▶ **REQUIRED WORK**
Reproduce the data, keeping every word exactly as it is.

(DATA PROVIDED Opens)

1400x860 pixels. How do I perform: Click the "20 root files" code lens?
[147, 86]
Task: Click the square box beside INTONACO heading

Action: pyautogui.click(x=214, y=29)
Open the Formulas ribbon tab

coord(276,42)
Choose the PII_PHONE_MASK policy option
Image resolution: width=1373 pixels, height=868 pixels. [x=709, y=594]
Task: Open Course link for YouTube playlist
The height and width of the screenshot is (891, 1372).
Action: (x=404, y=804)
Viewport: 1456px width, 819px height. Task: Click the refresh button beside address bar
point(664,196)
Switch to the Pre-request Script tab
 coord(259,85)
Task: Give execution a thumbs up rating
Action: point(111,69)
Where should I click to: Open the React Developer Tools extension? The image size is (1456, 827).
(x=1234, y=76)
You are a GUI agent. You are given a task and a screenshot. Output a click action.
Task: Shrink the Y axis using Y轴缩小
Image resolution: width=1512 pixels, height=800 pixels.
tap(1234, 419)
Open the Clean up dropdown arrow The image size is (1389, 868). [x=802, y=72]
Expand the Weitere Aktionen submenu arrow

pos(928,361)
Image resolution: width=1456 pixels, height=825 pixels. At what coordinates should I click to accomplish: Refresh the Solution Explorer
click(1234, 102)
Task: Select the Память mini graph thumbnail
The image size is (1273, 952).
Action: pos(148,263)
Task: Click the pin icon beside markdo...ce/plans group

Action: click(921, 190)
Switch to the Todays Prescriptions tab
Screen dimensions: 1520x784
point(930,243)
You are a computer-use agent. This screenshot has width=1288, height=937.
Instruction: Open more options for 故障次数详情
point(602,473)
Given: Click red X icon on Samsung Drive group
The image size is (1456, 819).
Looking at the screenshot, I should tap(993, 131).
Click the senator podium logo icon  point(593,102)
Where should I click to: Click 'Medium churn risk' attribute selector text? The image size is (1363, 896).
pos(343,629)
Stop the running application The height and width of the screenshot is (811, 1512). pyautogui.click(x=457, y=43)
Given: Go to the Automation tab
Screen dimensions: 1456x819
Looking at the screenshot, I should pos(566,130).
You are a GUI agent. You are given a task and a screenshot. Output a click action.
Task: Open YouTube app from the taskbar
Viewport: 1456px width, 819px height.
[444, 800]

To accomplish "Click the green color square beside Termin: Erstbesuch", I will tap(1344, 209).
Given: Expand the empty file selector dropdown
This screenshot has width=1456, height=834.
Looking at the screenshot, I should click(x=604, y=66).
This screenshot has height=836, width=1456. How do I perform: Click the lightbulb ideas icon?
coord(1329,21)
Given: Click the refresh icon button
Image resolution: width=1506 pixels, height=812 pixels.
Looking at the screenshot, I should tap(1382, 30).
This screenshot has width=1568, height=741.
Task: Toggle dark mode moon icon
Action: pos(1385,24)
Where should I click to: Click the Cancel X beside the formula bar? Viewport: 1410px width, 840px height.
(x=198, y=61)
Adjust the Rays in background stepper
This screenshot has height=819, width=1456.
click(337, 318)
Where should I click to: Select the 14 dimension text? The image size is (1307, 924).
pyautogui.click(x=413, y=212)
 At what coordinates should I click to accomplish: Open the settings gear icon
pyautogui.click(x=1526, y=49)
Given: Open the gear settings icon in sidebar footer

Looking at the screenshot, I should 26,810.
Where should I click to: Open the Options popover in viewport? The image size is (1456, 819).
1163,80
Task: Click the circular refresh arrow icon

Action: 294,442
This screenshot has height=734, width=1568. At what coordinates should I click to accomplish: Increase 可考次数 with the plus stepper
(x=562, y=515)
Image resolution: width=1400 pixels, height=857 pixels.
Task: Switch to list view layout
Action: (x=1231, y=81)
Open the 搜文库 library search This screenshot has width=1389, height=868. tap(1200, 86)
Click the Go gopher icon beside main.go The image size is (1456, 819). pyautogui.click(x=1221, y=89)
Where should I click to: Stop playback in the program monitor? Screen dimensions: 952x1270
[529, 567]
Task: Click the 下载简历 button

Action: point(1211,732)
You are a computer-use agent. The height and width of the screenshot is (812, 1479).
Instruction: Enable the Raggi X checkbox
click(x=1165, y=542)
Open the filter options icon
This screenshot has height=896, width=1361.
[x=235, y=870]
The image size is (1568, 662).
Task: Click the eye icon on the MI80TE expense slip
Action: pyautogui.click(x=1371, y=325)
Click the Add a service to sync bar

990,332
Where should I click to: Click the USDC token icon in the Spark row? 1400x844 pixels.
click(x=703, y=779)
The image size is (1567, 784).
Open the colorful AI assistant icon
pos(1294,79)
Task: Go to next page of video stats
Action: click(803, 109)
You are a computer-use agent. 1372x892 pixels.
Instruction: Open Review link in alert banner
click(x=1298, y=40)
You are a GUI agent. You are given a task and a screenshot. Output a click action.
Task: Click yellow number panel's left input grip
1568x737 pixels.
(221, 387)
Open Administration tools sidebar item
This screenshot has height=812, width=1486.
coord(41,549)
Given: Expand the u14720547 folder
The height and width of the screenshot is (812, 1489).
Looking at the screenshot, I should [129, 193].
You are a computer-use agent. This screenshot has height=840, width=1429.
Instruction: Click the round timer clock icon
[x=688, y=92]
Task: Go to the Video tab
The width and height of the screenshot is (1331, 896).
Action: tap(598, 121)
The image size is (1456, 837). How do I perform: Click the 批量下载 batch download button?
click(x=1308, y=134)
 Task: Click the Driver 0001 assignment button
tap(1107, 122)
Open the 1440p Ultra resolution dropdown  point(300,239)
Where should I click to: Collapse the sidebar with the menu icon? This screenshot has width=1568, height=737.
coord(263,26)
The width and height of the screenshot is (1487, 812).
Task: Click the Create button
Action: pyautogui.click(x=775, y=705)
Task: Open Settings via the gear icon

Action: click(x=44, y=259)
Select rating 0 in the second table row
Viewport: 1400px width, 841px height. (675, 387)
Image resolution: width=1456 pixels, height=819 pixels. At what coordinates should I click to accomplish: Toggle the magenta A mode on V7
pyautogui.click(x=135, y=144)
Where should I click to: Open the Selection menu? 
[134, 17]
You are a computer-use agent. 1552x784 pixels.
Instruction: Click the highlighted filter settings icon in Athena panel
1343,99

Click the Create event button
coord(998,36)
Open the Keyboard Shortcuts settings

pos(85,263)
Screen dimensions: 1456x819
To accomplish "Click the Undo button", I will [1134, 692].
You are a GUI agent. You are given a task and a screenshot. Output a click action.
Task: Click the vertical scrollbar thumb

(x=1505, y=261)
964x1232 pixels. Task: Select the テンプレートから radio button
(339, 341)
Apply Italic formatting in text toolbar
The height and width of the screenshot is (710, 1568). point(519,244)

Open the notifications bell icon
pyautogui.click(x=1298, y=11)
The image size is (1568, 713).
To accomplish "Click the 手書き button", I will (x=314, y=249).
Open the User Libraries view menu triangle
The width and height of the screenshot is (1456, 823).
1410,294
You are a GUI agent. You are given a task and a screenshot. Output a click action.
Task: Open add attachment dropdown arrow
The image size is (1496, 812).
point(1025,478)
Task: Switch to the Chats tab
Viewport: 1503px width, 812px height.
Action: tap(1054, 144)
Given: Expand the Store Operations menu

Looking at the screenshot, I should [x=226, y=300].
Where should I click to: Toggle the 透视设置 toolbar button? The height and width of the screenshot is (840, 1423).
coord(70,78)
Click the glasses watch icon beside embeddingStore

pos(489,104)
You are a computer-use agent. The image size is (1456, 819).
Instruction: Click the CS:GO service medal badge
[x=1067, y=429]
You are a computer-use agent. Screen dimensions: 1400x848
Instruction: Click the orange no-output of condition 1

(DATA PROVIDED Closes)

▶ **SOLUTION TO THIS TASK**
1400x860 pixels. How do I perform: Click the "20 root files" code lens?
[147, 86]
Task: Click the square box beside INTONACO heading

Action: pyautogui.click(x=214, y=29)
Open the Formulas ribbon tab

coord(276,42)
Choose the PII_PHONE_MASK policy option
Image resolution: width=1373 pixels, height=868 pixels. [x=709, y=594]
Task: Open Course link for YouTube playlist
The height and width of the screenshot is (891, 1372).
Action: (x=404, y=804)
Viewport: 1456px width, 819px height. Task: Click the refresh button beside address bar
point(664,196)
Switch to the Pre-request Script tab
 coord(259,85)
Task: Give execution a thumbs up rating
Action: point(111,69)
Where should I click to: Open the React Developer Tools extension? The image size is (1456, 827).
(x=1234, y=76)
You are a GUI agent. You are given a task and a screenshot. Output a click action.
Task: Shrink the Y axis using Y轴缩小
Image resolution: width=1512 pixels, height=800 pixels.
tap(1234, 419)
Open the Clean up dropdown arrow The image size is (1389, 868). [x=802, y=72]
Expand the Weitere Aktionen submenu arrow

pos(928,361)
Image resolution: width=1456 pixels, height=825 pixels. At what coordinates should I click to accomplish: Refresh the Solution Explorer
click(1234, 102)
Task: Select the Память mini graph thumbnail
The image size is (1273, 952).
Action: pos(148,263)
Task: Click the pin icon beside markdo...ce/plans group

Action: click(921, 190)
Switch to the Todays Prescriptions tab
Screen dimensions: 1520x784
point(930,243)
You are a computer-use agent. This screenshot has width=1288, height=937.
Instruction: Open more options for 故障次数详情
point(602,473)
Given: Click red X icon on Samsung Drive group
The image size is (1456, 819).
Looking at the screenshot, I should tap(993, 131).
Click the senator podium logo icon  point(593,102)
Where should I click to: Click 'Medium churn risk' attribute selector text? The image size is (1363, 896).
pos(343,629)
Stop the running application The height and width of the screenshot is (811, 1512). pyautogui.click(x=457, y=43)
Given: Go to the Automation tab
Screen dimensions: 1456x819
Looking at the screenshot, I should pos(566,130).
You are a GUI agent. You are given a task and a screenshot. Output a click action.
Task: Open YouTube app from the taskbar
Viewport: 1456px width, 819px height.
[444, 800]

To accomplish "Click the green color square beside Termin: Erstbesuch", I will tap(1344, 209).
Given: Expand the empty file selector dropdown
This screenshot has width=1456, height=834.
Looking at the screenshot, I should click(x=604, y=66).
This screenshot has height=836, width=1456. How do I perform: Click the lightbulb ideas icon?
coord(1329,21)
Given: Click the refresh icon button
Image resolution: width=1506 pixels, height=812 pixels.
Looking at the screenshot, I should tap(1382, 30).
This screenshot has width=1568, height=741.
Task: Toggle dark mode moon icon
Action: pos(1385,24)
Where should I click to: Click the Cancel X beside the formula bar? Viewport: 1410px width, 840px height.
(x=198, y=61)
Adjust the Rays in background stepper
This screenshot has height=819, width=1456.
click(337, 318)
Where should I click to: Select the 14 dimension text? The image size is (1307, 924).
pyautogui.click(x=413, y=212)
 At what coordinates should I click to accomplish: Open the settings gear icon
pyautogui.click(x=1526, y=49)
Given: Open the gear settings icon in sidebar footer

Looking at the screenshot, I should 26,810.
Where should I click to: Open the Options popover in viewport? The image size is (1456, 819).
1163,80
Task: Click the circular refresh arrow icon

Action: 294,442
This screenshot has height=734, width=1568. At what coordinates should I click to accomplish: Increase 可考次数 with the plus stepper
(x=562, y=515)
Image resolution: width=1400 pixels, height=857 pixels.
Task: Switch to list view layout
Action: (x=1231, y=81)
Open the 搜文库 library search This screenshot has width=1389, height=868. tap(1200, 86)
Click the Go gopher icon beside main.go The image size is (1456, 819). pyautogui.click(x=1221, y=89)
Where should I click to: Stop playback in the program monitor? Screen dimensions: 952x1270
[529, 567]
Task: Click the 下载简历 button

Action: point(1211,732)
You are a computer-use agent. The height and width of the screenshot is (812, 1479).
Instruction: Enable the Raggi X checkbox
click(x=1165, y=542)
Open the filter options icon
This screenshot has height=896, width=1361.
[x=235, y=870]
The image size is (1568, 662).
Task: Click the eye icon on the MI80TE expense slip
Action: pyautogui.click(x=1371, y=325)
Click the Add a service to sync bar

990,332
Where should I click to: Click the USDC token icon in the Spark row? 1400x844 pixels.
click(x=703, y=779)
The image size is (1567, 784).
Open the colorful AI assistant icon
pos(1294,79)
Task: Go to next page of video stats
Action: click(803, 109)
You are a computer-use agent. 1372x892 pixels.
Instruction: Open Review link in alert banner
click(x=1298, y=40)
You are a GUI agent. You are given a task and a screenshot. Output a click action.
Task: Click yellow number panel's left input grip
1568x737 pixels.
(221, 387)
Open Administration tools sidebar item
This screenshot has height=812, width=1486.
coord(41,549)
Given: Expand the u14720547 folder
The height and width of the screenshot is (812, 1489).
Looking at the screenshot, I should [129, 193].
You are a computer-use agent. This screenshot has height=840, width=1429.
Instruction: Click the round timer clock icon
[x=688, y=92]
Task: Go to the Video tab
The width and height of the screenshot is (1331, 896).
Action: tap(598, 121)
The image size is (1456, 837). How do I perform: Click the 批量下载 batch download button?
click(x=1308, y=134)
 Task: Click the Driver 0001 assignment button
tap(1107, 122)
Open the 1440p Ultra resolution dropdown  point(300,239)
Where should I click to: Collapse the sidebar with the menu icon? This screenshot has width=1568, height=737.
coord(263,26)
The width and height of the screenshot is (1487, 812).
Task: Click the Create button
Action: pyautogui.click(x=775, y=705)
Task: Open Settings via the gear icon

Action: click(x=44, y=259)
Select rating 0 in the second table row
Viewport: 1400px width, 841px height. (675, 387)
Image resolution: width=1456 pixels, height=819 pixels. At what coordinates should I click to accomplish: Toggle the magenta A mode on V7
pyautogui.click(x=135, y=144)
Where should I click to: Open the Selection menu? 
[134, 17]
You are a computer-use agent. 1552x784 pixels.
Instruction: Click the highlighted filter settings icon in Athena panel
1343,99

Click the Create event button
coord(998,36)
Open the Keyboard Shortcuts settings

pos(85,263)
Screen dimensions: 1456x819
To accomplish "Click the Undo button", I will [1134, 692].
You are a GUI agent. You are given a task and a screenshot. Output a click action.
Task: Click the vertical scrollbar thumb

(x=1505, y=261)
964x1232 pixels. Task: Select the テンプレートから radio button
(339, 341)
Apply Italic formatting in text toolbar
The height and width of the screenshot is (710, 1568). point(519,244)

Open the notifications bell icon
pyautogui.click(x=1298, y=11)
The image size is (1568, 713).
To accomplish "Click the 手書き button", I will (x=314, y=249).
Open the User Libraries view menu triangle
The width and height of the screenshot is (1456, 823).
1410,294
You are a GUI agent. You are given a task and a screenshot. Output a click action.
Task: Open add attachment dropdown arrow
The image size is (1496, 812).
point(1025,478)
Task: Switch to the Chats tab
Viewport: 1503px width, 812px height.
Action: tap(1054, 144)
Given: Expand the Store Operations menu

Looking at the screenshot, I should [x=226, y=300].
Where should I click to: Toggle the 透视设置 toolbar button? The height and width of the screenshot is (840, 1423).
coord(70,78)
Click the glasses watch icon beside embeddingStore

pos(489,104)
You are a computer-use agent. The image size is (1456, 819).
Instruction: Click the CS:GO service medal badge
[x=1067, y=429]
You are a computer-use agent. Screen dimensions: 1400x848
Instruction: Click the orange no-output of condition 1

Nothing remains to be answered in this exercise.